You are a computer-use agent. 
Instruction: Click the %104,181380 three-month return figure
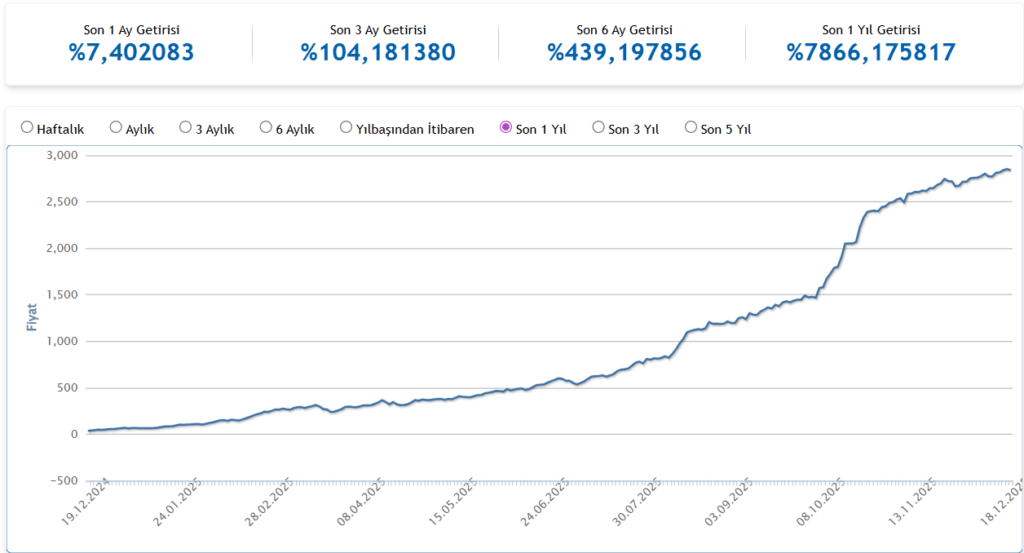point(378,53)
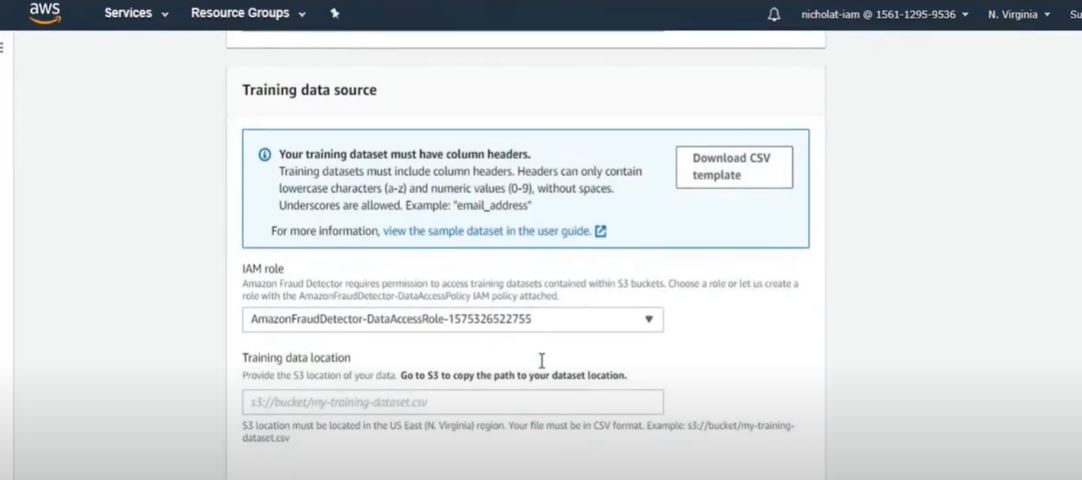Image resolution: width=1082 pixels, height=480 pixels.
Task: Click the external link icon after user guide
Action: click(600, 232)
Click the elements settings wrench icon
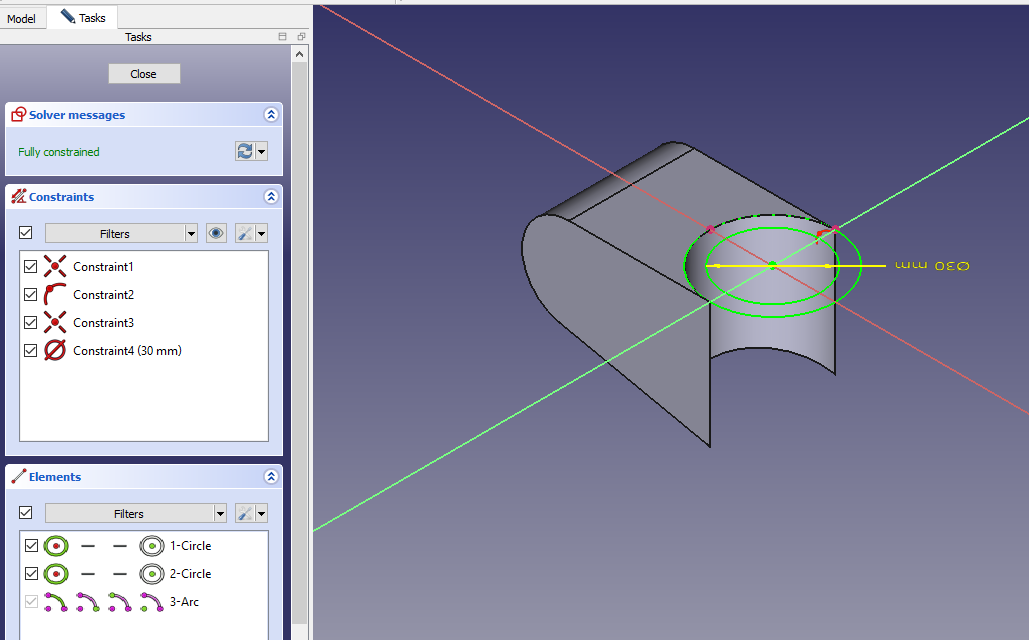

PROBLEM: Word-for-word copy, no pictures: write out the entries above in full.

EXERCISE OUTPUT:
You are a computer-use agent. 
Instruction: Click the %104,181380 three-month return figure
point(378,53)
Image resolution: width=1082 pixels, height=480 pixels.
Task: Click the external link icon after user guide
Action: click(600, 232)
Click the elements settings wrench icon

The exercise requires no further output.